Diabetes Ireland and Diabetes Ireland Research Alliance, together with Irish Research Council are co-funding this research project aimed at:
“Estimating the population health impact and cost-effectiveness of implementing evidence base diabetes care and prevention in Ireland”
Diabetes Ireland and Diabetes Ireland Research Alliance, together with Irish Research Council have agreed to co-fund a two-year research project totalling €106,365 aimed at estimating the economic cost of diabetes care in Ireland and modelling the health impact and cost-effectiveness of implementing optimal evidence-based diabetes care and prevention services in Ireland.

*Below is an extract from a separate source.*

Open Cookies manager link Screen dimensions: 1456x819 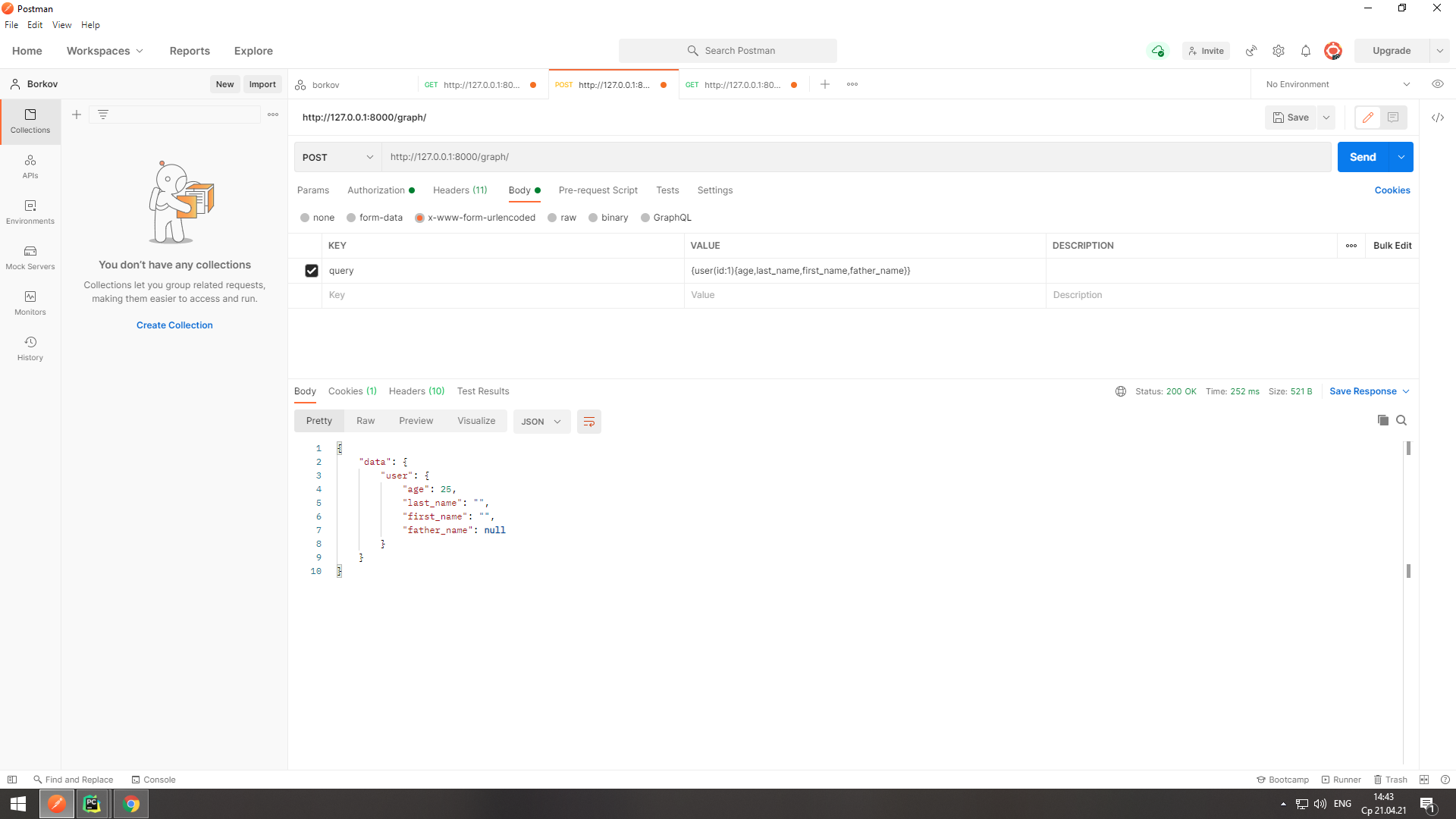pos(1392,190)
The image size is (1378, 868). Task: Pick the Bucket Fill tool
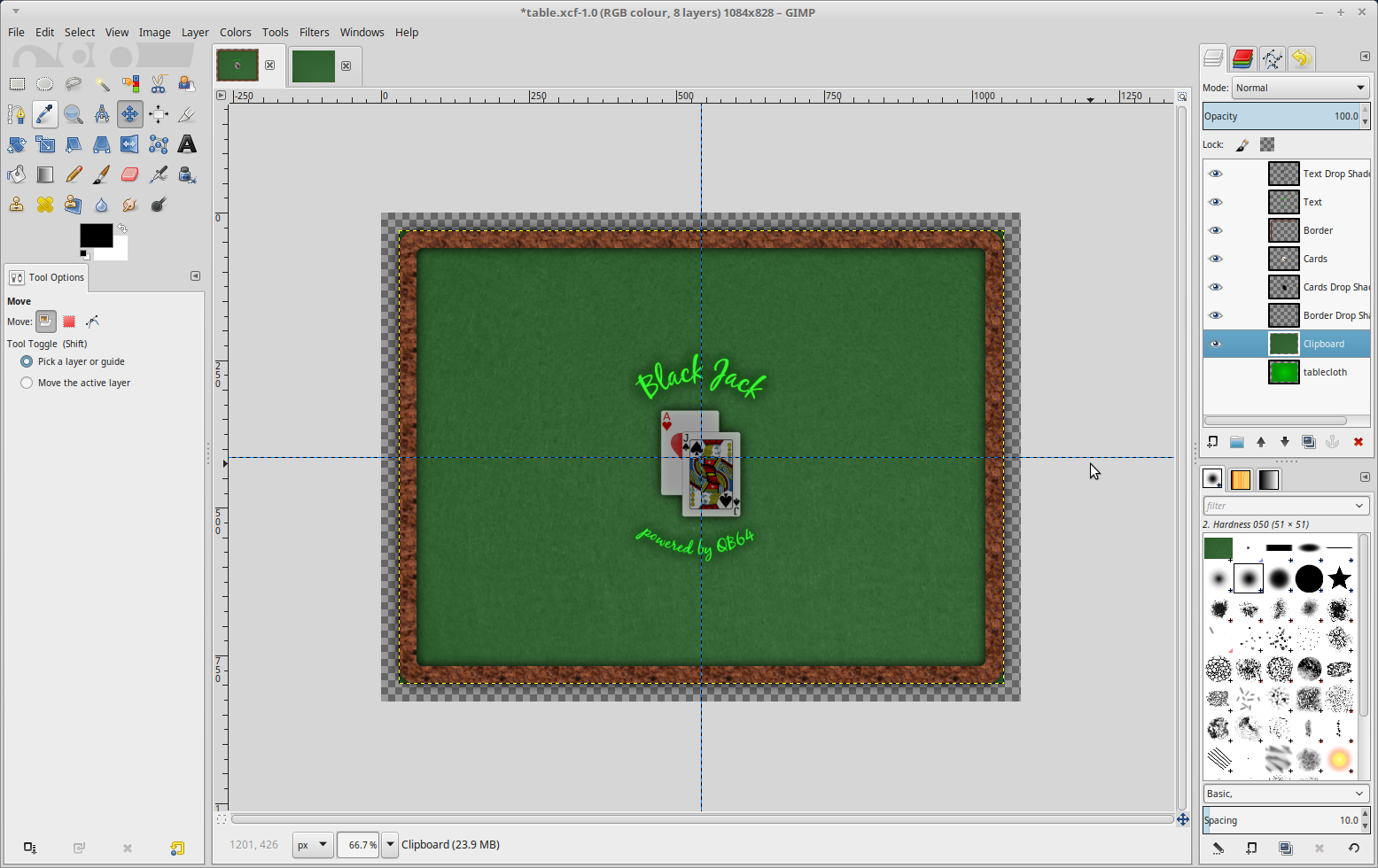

The research project has three main objectives:
- to develop a simulation model to estimate health impact and intervention effectiveness to prevent and manage diabetes in Ireland
- to use the model to estimate the health impact and cost-effectiveness that could be achieved with optimal management of diabetes and cardiovascular disease (CVD) risk factors and screening for diabetes complications in people with diabetes in Ireland
- to determine the health impact and cost-effectiveness that could be achieved through early action and lifestyle intervention to prevent Type 2 diabetes.
Dr Jonathan Briody, a health economist at RCSI University of Medicine and Health Sciences who will be undertaking the project said that “what makes this initiative unique and state-of-the-art research is the adoption of the US-based CDC health impact simulation model to the Irish setting”.
Dr Kate Gajewska, Diabetes Ireland Research and Advocacy Manager said: “Research and advocacy always go together, as there is no effective advocacy to change and improve care without data, proofs, and estimates. The information on the financial, psycho-social, and health-services-related burden of diabetes is missing in Ireland. We still have no diabetes registry, no clinical audit, and we do not know how much we spend, how big the financial burden of diabetes and its complication is, and how these costs can be reduced by appropriate interventions. Getting the evidence and information will help us tremendously to discuss the needs for improving diabetes care in Ireland and prove to policymakers that investing in prevention and intervention strategies makes better sense (and is more cost-effective) than spending half of the yearly diabetes budget on diabetes complications.”